_Extracted material_
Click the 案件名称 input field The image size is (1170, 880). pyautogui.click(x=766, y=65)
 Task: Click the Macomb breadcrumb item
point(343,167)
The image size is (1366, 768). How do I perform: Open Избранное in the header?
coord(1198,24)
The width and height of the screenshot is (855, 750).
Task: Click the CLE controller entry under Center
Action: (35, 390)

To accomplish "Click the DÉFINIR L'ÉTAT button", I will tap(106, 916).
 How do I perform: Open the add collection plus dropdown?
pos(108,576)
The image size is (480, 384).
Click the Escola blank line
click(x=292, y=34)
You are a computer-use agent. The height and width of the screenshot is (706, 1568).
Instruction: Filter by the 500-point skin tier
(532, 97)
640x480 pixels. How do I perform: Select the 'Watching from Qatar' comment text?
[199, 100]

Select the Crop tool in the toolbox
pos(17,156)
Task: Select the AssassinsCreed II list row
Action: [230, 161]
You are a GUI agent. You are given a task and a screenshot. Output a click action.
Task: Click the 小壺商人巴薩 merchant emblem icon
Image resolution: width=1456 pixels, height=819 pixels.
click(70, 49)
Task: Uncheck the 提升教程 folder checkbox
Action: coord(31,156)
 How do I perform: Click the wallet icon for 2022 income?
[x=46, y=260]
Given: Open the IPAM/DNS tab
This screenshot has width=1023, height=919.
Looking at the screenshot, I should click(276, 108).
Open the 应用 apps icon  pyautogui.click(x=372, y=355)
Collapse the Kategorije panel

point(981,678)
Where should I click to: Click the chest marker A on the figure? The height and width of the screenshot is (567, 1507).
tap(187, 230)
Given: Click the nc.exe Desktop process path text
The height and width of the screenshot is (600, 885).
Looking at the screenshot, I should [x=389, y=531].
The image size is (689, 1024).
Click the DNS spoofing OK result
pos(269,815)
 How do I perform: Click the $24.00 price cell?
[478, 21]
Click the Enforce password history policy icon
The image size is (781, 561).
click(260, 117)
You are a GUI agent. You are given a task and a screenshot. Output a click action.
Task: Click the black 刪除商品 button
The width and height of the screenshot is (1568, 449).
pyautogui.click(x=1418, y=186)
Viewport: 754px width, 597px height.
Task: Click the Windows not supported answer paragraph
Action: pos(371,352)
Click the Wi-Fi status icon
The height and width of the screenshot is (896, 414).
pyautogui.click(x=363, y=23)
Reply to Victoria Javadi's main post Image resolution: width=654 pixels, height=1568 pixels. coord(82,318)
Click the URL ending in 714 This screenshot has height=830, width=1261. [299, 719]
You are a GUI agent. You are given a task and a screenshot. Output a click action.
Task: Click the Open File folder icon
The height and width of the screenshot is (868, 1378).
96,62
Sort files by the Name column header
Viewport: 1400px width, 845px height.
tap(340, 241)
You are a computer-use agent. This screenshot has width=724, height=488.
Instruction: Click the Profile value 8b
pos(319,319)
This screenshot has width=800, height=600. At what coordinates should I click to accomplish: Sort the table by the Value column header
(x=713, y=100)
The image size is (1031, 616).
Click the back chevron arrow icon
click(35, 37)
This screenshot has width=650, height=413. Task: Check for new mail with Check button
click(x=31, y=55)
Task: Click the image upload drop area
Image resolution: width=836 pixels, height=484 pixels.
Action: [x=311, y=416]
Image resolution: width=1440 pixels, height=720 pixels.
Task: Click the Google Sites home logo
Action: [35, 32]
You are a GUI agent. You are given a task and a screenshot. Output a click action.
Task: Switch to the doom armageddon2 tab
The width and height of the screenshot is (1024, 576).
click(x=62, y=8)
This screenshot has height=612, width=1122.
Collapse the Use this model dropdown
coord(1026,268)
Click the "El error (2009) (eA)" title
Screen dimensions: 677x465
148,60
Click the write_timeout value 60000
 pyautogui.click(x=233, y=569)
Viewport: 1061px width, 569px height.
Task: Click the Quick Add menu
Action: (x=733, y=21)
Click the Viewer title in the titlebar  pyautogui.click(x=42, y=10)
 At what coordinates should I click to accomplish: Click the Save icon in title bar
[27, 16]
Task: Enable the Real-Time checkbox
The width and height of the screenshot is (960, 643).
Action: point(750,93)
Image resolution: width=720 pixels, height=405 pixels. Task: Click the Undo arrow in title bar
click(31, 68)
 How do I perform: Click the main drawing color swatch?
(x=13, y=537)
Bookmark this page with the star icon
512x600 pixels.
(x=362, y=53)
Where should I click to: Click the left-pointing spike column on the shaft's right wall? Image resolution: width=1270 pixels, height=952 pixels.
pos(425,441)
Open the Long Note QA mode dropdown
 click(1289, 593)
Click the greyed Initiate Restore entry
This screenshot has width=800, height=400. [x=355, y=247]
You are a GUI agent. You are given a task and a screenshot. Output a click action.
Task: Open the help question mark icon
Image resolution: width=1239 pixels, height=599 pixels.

_Problem to work on_
Show the lines of the entries that include the string "computer", copying each in full.

_Your response_
You are a computer-use agent. The height and width of the screenshot is (706, 1568).
You are a computer-use agent. This screenshot has width=724, height=488.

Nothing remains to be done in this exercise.